— WHAT YOU ARE ASKED TO DO —
The material below is to be copied exactly from the line with "Click the paper" up to and including the line with "Task: Open the", with nothing else kept and no pictures.
[DATA TO USE — start]
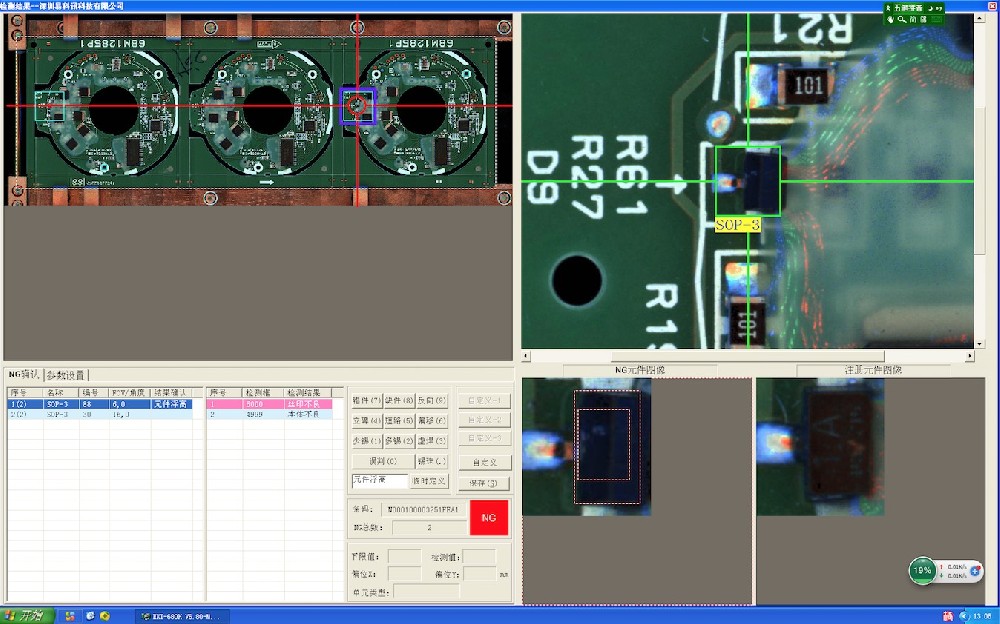Click the 元件浮高 text input field
The width and height of the screenshot is (1000, 624).
click(379, 481)
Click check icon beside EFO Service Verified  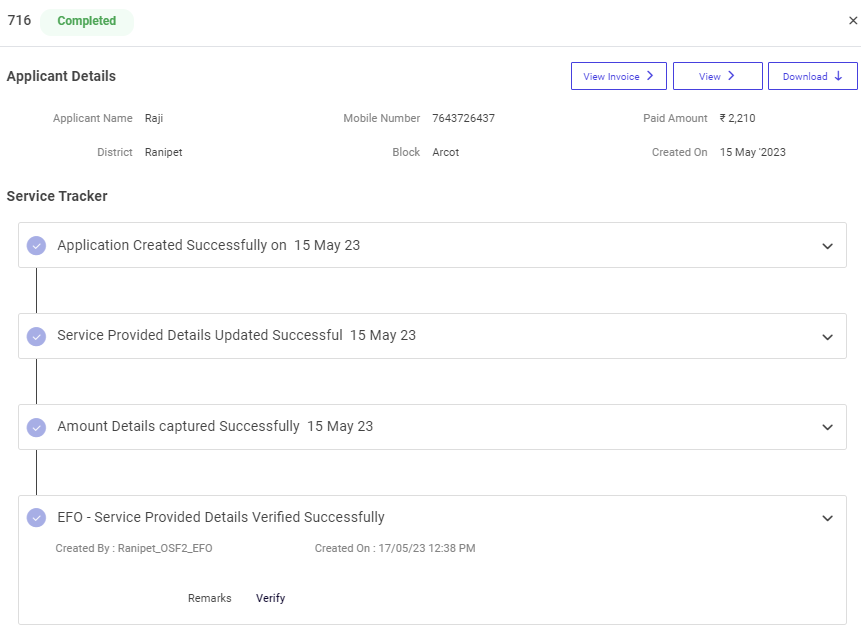(x=36, y=518)
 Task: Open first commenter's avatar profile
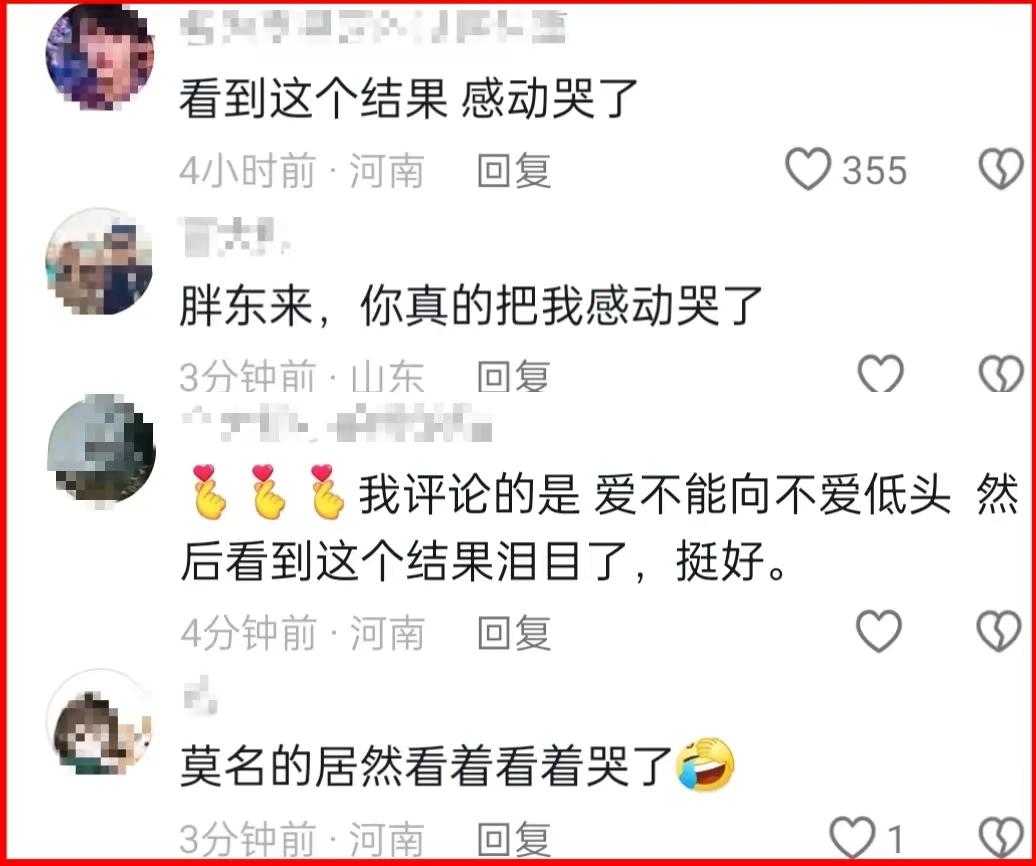[x=100, y=56]
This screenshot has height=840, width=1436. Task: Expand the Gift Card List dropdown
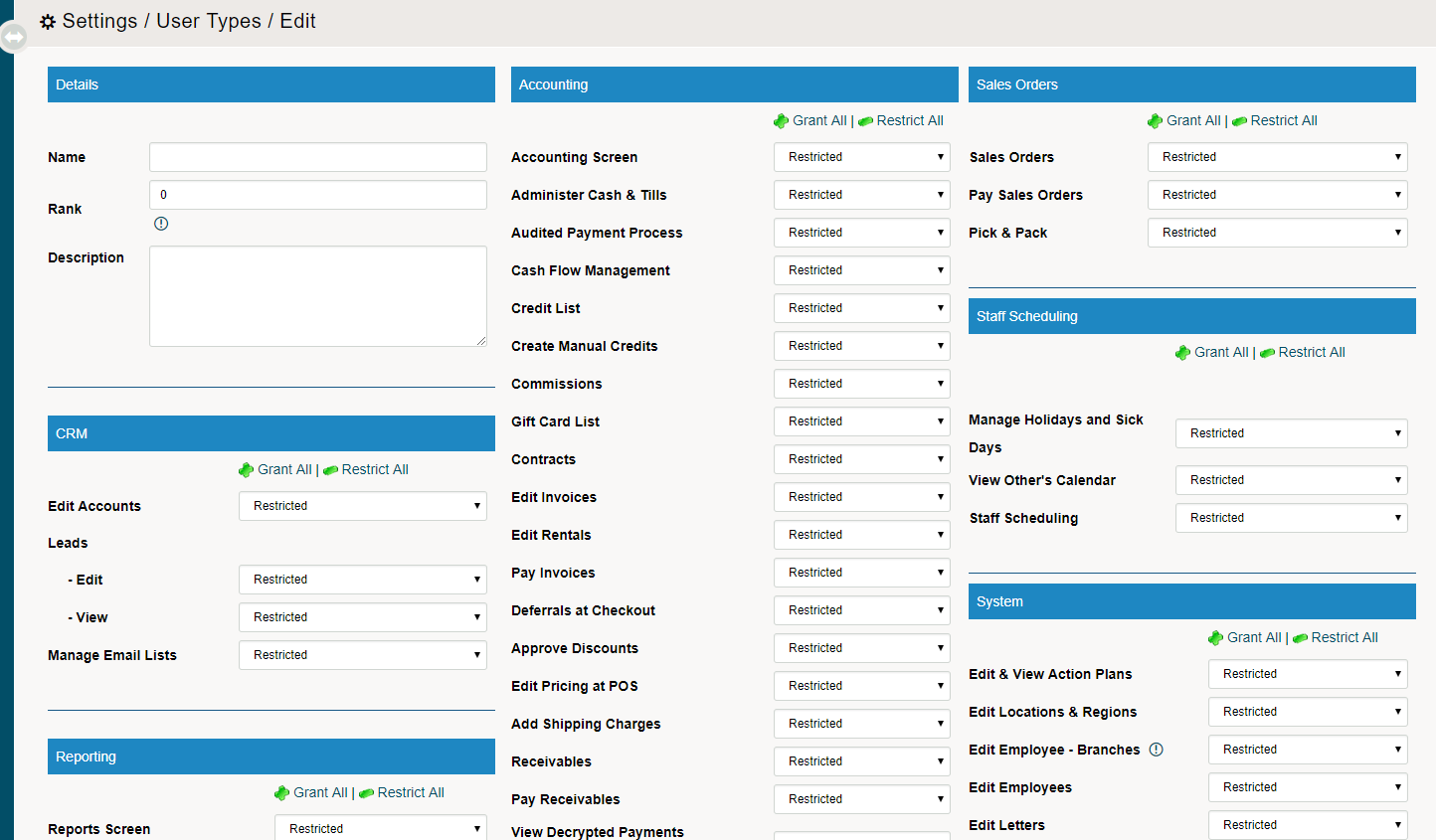pos(861,421)
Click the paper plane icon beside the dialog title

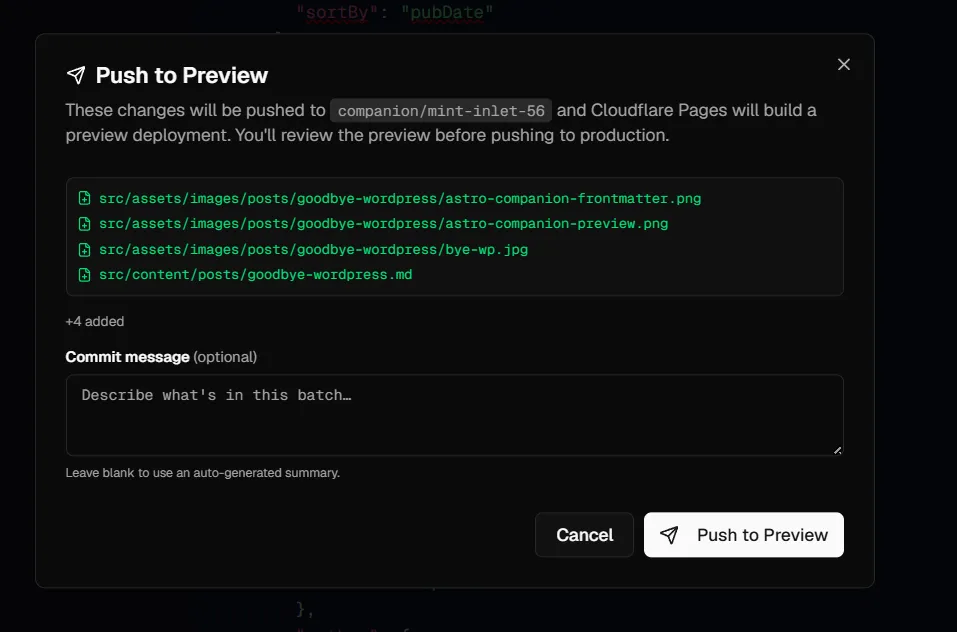tap(76, 75)
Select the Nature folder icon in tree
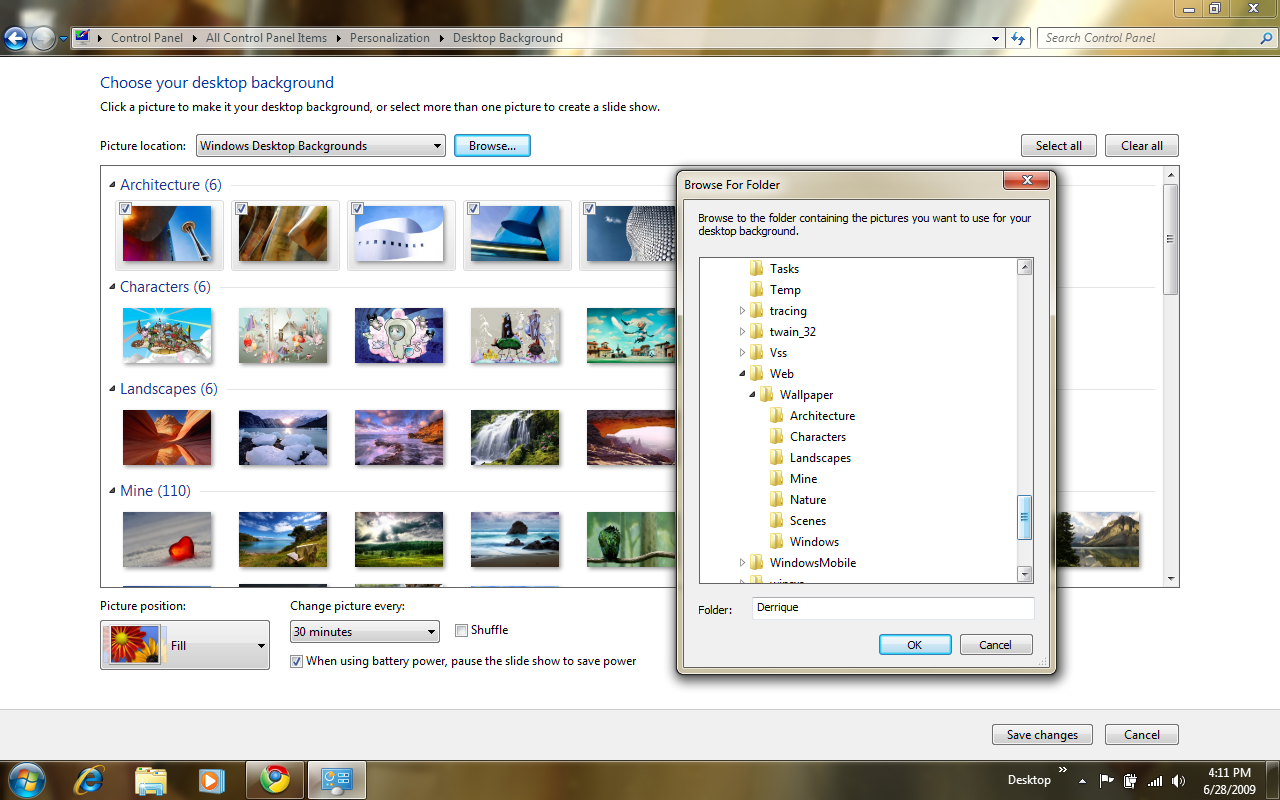The image size is (1280, 800). [777, 499]
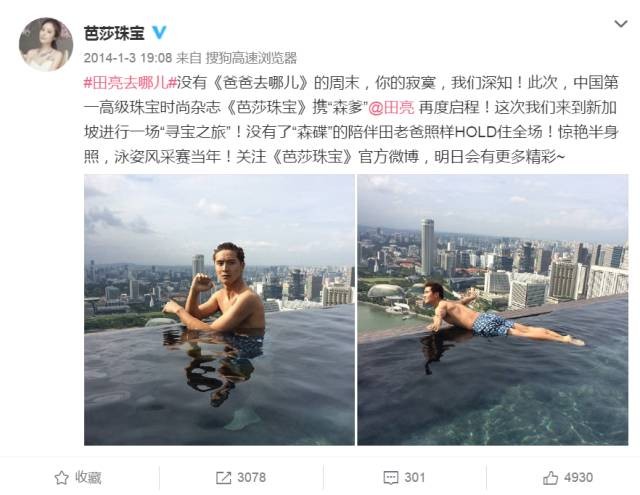Open the 芭莎珠宝 account name link
This screenshot has width=640, height=495.
pyautogui.click(x=114, y=33)
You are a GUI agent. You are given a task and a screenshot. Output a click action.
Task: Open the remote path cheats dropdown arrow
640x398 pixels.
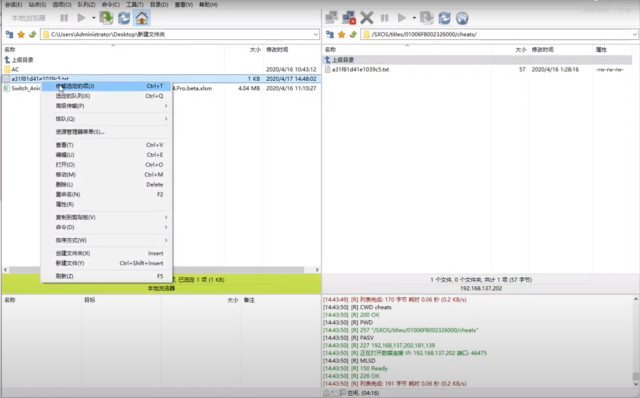635,34
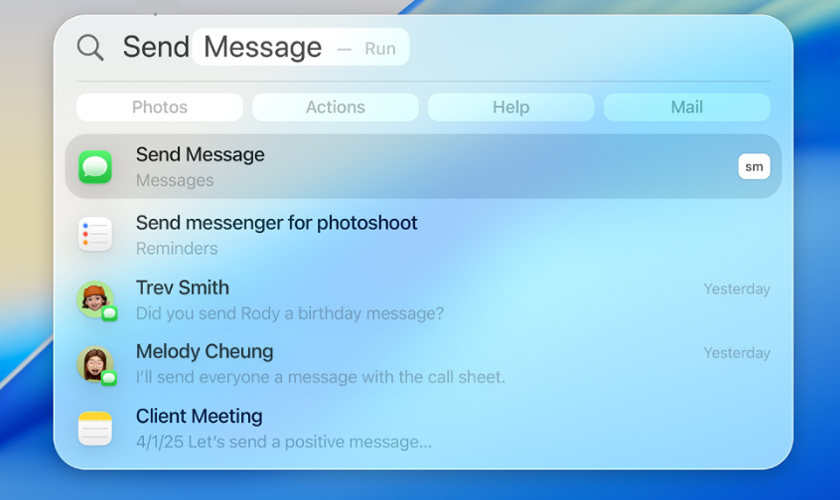Open the Client Meeting note title
This screenshot has width=840, height=500.
pyautogui.click(x=199, y=416)
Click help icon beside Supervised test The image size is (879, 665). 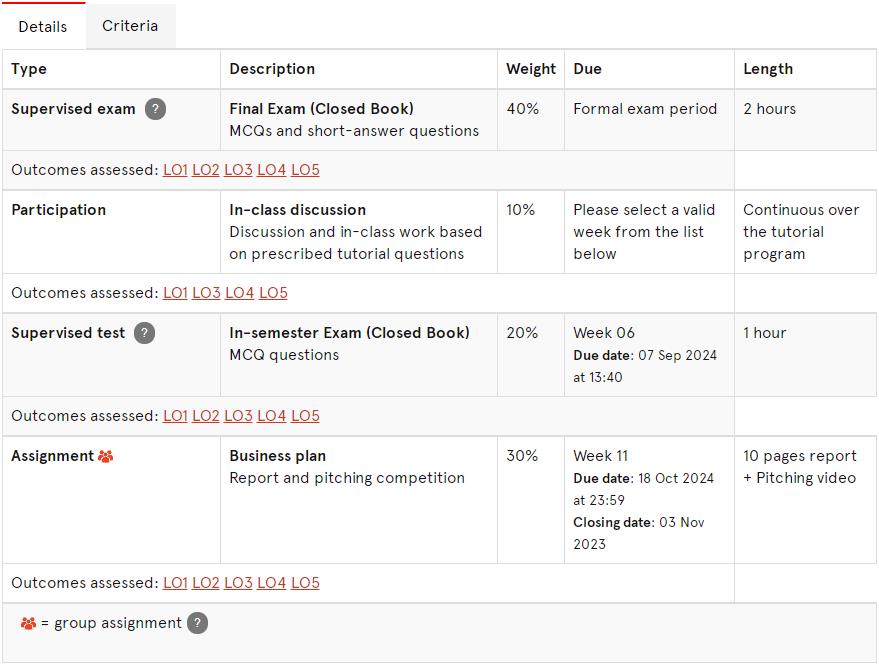point(144,333)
[DATA TO USE — finish]
— TASK RESULT —
Click the paper plane icon beside the dialog title

tap(76, 75)
Select the Nature folder icon in tree
The image size is (1280, 800). [777, 499]
Open the 芭莎珠宝 account name link
This screenshot has width=640, height=495.
pyautogui.click(x=114, y=33)
You are a GUI agent. You are given a task and a screenshot. Output a click action.
Task: Open the remote path cheats dropdown arrow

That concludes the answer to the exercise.